On April 29, 2019, 250 local elementary school students sang and danced their hearts out on the Ahmanson Theatre stage for their friends and families, performing some of the tunes most beloved by children around the globe: songs from Disney musicals. Their journey to the Ahmanson for our 2019 Student Share Celebration began months ago, when their schools applied to take part in the Disney Musicals in Schools program at Center Theatre Group.
Since launching in New York City in 2009, Disney Musicals in Schools has impacted over 300 schools and tens of thousands of students all over the country. Disney Theatrical Group and Center Theatre Group just celebrated the end of our second year working together in Los Angeles. This year, five public elementary schools were selected to participate in a 17-week musical theatre residency. Each first-year school received performance rights to a Disney KIDS musical, educational support materials, and weekly visits from Center Theatre Group teaching artists to help them produce, direct, and choreograph their first show. In honor of the 10TH anniversary of the program, Disney also invited all of the first-year schools to attend a professional musical production and gave additional grants to all schools.
Our first-year schools—all Title I elementary schools—represented communities across Los Angeles County, and most have not been able to produce musical theatre projects of this scale in the past. In April and May, they put on at least one full community performance (and some as many as six!) at their schools, and selected one number to showcase at the Student Share Celebration.

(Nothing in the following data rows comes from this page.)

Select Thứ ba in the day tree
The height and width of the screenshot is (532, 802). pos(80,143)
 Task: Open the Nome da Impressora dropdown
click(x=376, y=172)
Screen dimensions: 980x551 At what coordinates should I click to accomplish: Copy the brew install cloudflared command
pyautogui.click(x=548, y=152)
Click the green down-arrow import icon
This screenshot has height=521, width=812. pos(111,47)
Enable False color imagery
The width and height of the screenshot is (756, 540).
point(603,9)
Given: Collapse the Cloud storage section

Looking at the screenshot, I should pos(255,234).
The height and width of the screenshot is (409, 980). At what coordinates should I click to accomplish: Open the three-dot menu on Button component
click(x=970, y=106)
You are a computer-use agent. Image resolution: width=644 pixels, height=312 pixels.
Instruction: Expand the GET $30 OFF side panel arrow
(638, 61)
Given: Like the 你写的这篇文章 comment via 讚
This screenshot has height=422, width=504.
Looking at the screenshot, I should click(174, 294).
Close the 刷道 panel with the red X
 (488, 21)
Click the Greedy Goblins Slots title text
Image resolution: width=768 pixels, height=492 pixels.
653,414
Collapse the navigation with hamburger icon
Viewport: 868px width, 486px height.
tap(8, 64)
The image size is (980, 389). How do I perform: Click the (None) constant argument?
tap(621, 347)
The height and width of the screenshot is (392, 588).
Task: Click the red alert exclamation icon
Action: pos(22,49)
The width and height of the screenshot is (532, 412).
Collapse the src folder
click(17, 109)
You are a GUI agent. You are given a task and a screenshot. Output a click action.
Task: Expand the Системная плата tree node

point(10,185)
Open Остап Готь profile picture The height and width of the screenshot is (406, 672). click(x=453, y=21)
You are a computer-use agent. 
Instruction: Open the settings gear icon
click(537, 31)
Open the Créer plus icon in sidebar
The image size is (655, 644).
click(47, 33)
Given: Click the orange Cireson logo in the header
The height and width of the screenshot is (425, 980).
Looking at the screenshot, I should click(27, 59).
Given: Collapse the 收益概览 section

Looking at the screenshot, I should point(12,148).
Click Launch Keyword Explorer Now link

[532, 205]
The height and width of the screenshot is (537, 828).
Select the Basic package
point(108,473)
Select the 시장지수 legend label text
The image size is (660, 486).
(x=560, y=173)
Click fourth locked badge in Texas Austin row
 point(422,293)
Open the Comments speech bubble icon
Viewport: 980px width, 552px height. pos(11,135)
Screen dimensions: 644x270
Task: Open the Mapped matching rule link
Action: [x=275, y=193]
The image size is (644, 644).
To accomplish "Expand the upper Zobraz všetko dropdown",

The afternoon at the Ahmanson began with all of the students coming together to sing “It Starts with a Dream,” a song written by Disney legend Alan Menken for the Disney Musicals in Schools program. Host Aimee Carrero, who voices the title character in the animated Disney series Elena of Avalor, introduced each school group. A pair of educators and teaching artists from each school team prefaced their students’ performances by sharing how the program has changed lives and communities. They all agreed that in addition to learning theatre skills, students have grown in myriad ways—gaining self-confidence and discipline as well as improving as readers, writers, and thinkers.
“One of our cast members is new to the country and did not speak any English on the first day of school. Today, he has a speaking role in our production,” said Paula Landau, the school coordinator at Saturn Street Elementary in Mid-City.
Added Amanda Velez-Buck, a teacher at Wild Rose School of Creative Arts in Monrovia, “Being part of this show is a first-time experience for many our students and staff. The affordability of taking singing, dancing, or acting lessons is outside what many of our students’ families can provide. Seeing the students thrive when they are encouraged to express themselves in the arts has been exciting and fulfilling.”
Sandra Mijarez, a teacher at Breed Street Elementary in Boyle Heights, said that the effects have not been limited to the students, either. “Teachers, students, parents, and administration alike, all discovered that we could accept a challenge, persevere, learn and still have a great time,” she said. “We all came away with a sense of family and community that is much stronger than before.”
Indeed, this is central to Center Theatre Group and Disney Theatrical Group’s goals for the program, which encourages schools to become more independent and self-sustained over three years of collaboration. The hope is that the experience will build the foundation for a musical theatre program that will continue for many years.
“The ultimate benefit comes from the investment in the ongoing abilities of educators across our community,” said Center Theatre Group Director of Social Strategy, Innovation and Impact Leslie K. Johnson. “We are supporting these schools’ goals to have robust musical theatre programs for years to come.”